I am having a small sofa and chair delivered to my 2nd-floor apartment tomorrow—and paying a $75 delivery fee. Am I expected to tip the two deliverymen in addition to this? How much is usual?
IMHO (hint, hint) I would give them 10 bucks for a standard delivery.
Heavy appliances, I go to 20 bucks.
Stairs, etc, go to 20 bucks.
can’t do the % thing because a sofa/love seat can be anywhere from 500 to 5,000. Light labor = 10 flat for two guys, heavy = 20 flat, and take it from there.
This is one thing that confuses me. When the store charges the delivery fee, does any of that fee go to the delivery people? Most places charge extra if they have to go up a flight of stairs, and they charge also based on how far away you are from their store, etc. I guess one can’t count on the store paying their delivery people based on how difficult a delivery is - stairs, distance, etc.
Damn. Second floor, but two pretty lightweight pieces of furniture. It’s bad enough I gotta pay for the furniture itself and delivery charges, but delivery charges plus tip? I’m not gonna be able to afford groceries this week . . . Guess I’ll have to cough up the $40 . . . Off to the ATM . . .
I might add, Dan, that the store asked me what floor I lived on and figured how heavy the furniture is before totalling up the delivery charges, so I have to assume that some of that goes to Alf and Ralph? But I am a notably generous tipper, so I’ll probably come across anyway . . . It’s just that this is really starting to run into money.
Check to see if the store has a policy against tipping for deliveries. Circuit City <shudder> has such a policy. Although it’s probably not posted anywhere for consumers to see, it’s in the employee handbook in bold print.
Offer them some lemonade & a slice of bundt cake instead?
Hooray for Circuit City!
(Tipping an employee who is getting paid anyway should never be considered an obligation. If the service is unusually good, that’s one thing, but to standardize it? Fageddaboutit!)
If you’re already paying a delivery charge, I’d say no tip. Same as with a restaurant, if there’s an automatic service charge, no tip. Offer them a cool drink.
call me cheap, but don’t they get paid to deliver products? Isn’t that their job?
I had a hugeass heavy wardrobe delivered a couple of weeks ago. Delivery was $50, but the two linebacker types who showed up with it had to haul it up a very tall, very tight, very steep flight of stairs on a day when the temp was topping 95 degrees.
I gave them the stinking 20 bucks. Hell, I even offered them a beer. They certainly deserved it.

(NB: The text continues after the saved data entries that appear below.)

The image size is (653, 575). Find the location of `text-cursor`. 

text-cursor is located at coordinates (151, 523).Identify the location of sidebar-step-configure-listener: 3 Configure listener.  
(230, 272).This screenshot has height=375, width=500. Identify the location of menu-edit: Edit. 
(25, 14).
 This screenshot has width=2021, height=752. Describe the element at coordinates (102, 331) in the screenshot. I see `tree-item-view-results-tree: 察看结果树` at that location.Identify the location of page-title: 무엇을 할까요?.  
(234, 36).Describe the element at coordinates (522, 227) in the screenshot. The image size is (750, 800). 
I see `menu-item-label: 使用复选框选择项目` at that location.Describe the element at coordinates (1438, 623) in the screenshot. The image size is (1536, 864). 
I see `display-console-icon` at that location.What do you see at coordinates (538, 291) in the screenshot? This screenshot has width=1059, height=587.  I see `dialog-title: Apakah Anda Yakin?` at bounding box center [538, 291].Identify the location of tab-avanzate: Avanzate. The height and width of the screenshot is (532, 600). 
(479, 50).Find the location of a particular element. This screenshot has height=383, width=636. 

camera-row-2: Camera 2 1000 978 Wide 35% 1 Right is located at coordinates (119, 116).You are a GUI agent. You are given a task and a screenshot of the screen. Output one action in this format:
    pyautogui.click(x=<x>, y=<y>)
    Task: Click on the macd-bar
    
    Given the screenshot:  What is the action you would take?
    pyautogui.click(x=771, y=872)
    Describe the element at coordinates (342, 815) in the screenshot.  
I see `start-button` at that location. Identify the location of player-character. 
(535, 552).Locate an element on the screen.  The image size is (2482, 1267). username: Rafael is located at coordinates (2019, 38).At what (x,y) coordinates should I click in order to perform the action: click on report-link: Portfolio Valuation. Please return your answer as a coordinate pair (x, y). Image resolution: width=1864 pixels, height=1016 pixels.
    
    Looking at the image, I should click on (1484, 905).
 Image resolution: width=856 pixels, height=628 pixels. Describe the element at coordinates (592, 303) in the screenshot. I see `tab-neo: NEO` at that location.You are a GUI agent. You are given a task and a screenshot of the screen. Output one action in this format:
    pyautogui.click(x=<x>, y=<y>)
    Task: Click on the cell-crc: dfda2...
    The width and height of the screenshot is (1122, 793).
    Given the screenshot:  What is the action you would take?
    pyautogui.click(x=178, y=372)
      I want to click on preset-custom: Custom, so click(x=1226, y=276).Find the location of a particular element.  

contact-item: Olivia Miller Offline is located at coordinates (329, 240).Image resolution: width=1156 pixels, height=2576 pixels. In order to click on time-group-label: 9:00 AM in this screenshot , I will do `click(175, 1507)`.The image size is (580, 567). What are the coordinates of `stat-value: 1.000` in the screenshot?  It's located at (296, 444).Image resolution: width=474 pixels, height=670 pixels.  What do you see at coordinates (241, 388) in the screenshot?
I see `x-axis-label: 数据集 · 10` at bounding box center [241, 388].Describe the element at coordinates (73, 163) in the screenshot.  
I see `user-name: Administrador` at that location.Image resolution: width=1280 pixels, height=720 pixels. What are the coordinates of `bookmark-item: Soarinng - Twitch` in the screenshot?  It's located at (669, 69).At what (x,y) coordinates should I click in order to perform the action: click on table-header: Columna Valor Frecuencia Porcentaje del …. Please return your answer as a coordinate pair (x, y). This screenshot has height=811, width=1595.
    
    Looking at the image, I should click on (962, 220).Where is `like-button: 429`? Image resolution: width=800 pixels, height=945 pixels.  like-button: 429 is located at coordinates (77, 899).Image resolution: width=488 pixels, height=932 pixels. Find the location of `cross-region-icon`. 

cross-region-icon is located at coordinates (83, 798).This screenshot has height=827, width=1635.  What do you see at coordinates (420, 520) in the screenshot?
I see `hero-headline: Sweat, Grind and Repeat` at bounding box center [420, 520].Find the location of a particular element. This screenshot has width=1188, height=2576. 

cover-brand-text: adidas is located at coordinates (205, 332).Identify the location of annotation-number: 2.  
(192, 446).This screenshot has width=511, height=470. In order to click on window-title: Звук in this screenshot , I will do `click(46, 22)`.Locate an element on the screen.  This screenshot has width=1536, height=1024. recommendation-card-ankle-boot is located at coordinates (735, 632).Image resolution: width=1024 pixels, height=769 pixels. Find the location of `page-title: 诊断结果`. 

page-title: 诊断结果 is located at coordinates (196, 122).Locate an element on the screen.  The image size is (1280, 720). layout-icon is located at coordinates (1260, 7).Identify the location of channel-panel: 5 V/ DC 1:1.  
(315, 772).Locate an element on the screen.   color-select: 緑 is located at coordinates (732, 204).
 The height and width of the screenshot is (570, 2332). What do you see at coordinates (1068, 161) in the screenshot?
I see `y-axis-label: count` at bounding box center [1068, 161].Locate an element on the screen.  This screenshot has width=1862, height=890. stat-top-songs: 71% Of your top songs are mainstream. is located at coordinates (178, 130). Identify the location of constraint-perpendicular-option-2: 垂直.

That’s kind of what I was thinking, Ford. I really don’t want to rant against delivery people - after all, it’s tough, physical labor, and the conditions are often not very good (flights of stairs, furniture in the way, and so on). But I think the stores have you in a bad spot. They know that if you were able to take the thing home yourself, you would. Since you can’t, they have no problems charging a sometimes-exorbitant amount for delivery.
I recently bought a nice pine bookcase/headboard for my bed (queen size). No way that was fitting in my Saturn. Cost of the furniture was $189. Great price, I figured. Delivery was another $99.90. Yep, a 52% markup from the original price. Now, I don’t mind paying a delivery fee at all, but I think it should be relative to what you’re buying. If I bought a huge couch for, say, $1400, then $99.90 would have been cheap.
So there was no way I felt comfortable giving the delivery dudes cash on top of the $289 I just paid for the furniture.
Panucci’s Pizza
“DO NOT TIP DELIVERY BOY!”
Sorry, but it’s the first thing I could think of.